‘Well, sir, with my respects, I take it he has a hole bang through him,’ said Sam. ‘The doctor hasn’t been yet. He’d ‘a’ been bright and early if it had been a passenger. But, doctor or no, I’ll make a good guess that Tom won’t see to-morrow. He’ll die on a Sunday, will poor Tom; and they do say that’s fortunate.’
‘Did Tom see him that did it?’ asked Jonathan.
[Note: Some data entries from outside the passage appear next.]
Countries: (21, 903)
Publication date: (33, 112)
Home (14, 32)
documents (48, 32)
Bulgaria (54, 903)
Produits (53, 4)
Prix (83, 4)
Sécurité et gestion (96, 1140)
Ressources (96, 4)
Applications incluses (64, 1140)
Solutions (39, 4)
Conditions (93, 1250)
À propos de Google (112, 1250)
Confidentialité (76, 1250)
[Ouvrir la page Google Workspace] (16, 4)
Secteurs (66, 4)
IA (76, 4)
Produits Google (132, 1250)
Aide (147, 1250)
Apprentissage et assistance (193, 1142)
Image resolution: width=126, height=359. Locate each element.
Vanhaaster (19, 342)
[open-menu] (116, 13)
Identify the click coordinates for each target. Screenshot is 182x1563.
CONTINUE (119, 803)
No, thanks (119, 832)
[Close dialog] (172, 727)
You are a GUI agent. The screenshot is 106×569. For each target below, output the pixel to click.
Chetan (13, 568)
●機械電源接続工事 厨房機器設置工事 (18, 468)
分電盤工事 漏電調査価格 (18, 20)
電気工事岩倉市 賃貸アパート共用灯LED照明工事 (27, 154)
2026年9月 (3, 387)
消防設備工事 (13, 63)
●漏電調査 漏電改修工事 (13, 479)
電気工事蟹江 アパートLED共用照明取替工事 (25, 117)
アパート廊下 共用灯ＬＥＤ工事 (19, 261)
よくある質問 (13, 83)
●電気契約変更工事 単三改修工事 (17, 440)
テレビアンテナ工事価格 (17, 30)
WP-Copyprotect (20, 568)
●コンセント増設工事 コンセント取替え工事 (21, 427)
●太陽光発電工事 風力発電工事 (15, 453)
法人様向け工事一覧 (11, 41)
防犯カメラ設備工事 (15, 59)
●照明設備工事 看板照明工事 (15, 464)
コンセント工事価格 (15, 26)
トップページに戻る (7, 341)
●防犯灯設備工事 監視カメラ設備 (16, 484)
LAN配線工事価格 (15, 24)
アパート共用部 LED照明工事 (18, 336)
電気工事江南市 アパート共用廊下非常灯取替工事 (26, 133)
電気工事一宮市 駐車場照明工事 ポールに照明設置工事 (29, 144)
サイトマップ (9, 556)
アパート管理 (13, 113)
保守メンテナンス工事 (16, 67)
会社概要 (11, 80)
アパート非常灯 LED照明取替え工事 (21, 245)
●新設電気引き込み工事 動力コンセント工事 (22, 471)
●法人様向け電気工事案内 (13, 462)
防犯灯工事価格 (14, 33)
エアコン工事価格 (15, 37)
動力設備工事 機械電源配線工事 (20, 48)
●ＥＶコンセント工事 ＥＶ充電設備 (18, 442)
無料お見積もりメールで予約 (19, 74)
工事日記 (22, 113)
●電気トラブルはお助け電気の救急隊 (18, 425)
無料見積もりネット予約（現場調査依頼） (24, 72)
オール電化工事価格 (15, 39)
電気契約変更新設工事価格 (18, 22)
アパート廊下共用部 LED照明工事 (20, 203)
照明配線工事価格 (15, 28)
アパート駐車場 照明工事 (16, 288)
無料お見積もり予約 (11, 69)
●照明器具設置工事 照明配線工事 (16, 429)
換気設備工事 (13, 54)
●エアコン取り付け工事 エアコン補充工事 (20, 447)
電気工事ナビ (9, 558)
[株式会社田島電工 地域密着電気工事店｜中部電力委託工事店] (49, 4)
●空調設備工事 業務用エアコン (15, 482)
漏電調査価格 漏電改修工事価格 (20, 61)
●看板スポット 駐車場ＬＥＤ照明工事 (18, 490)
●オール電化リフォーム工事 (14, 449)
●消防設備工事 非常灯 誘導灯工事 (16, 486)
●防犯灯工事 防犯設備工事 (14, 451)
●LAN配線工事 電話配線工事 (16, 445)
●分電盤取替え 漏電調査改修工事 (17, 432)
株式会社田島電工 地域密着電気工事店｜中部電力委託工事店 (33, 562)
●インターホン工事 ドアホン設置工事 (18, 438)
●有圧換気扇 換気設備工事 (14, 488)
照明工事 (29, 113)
‘Well, he saw him,’ replied Sam, ‘but not to swear by. Said he was a very tall man, and very big, and had a ’ankerchief about his face, and a very quick shot, and sat his horse like a thorough gentleman, as he is.’
‘A gentleman!’ cried Nance. ‘The dirty knave!’
‘Well, I calls a man like that a gentleman,’ returned the ostler; ‘that’s what I mean by a gentleman.’
‘You don’t know much of them, then,’ said Nance.
‘A gentleman would scorn to stoop to such a thing. I call my uncle a better gentleman than any thief.’
‘And you would be right,’ said Mr. Archer.
‘How many snuff-boxes did he get?’ asked Jonathan.
‘O, dang me if I know,’ said Sam; ‘I didn’t take an inventory.’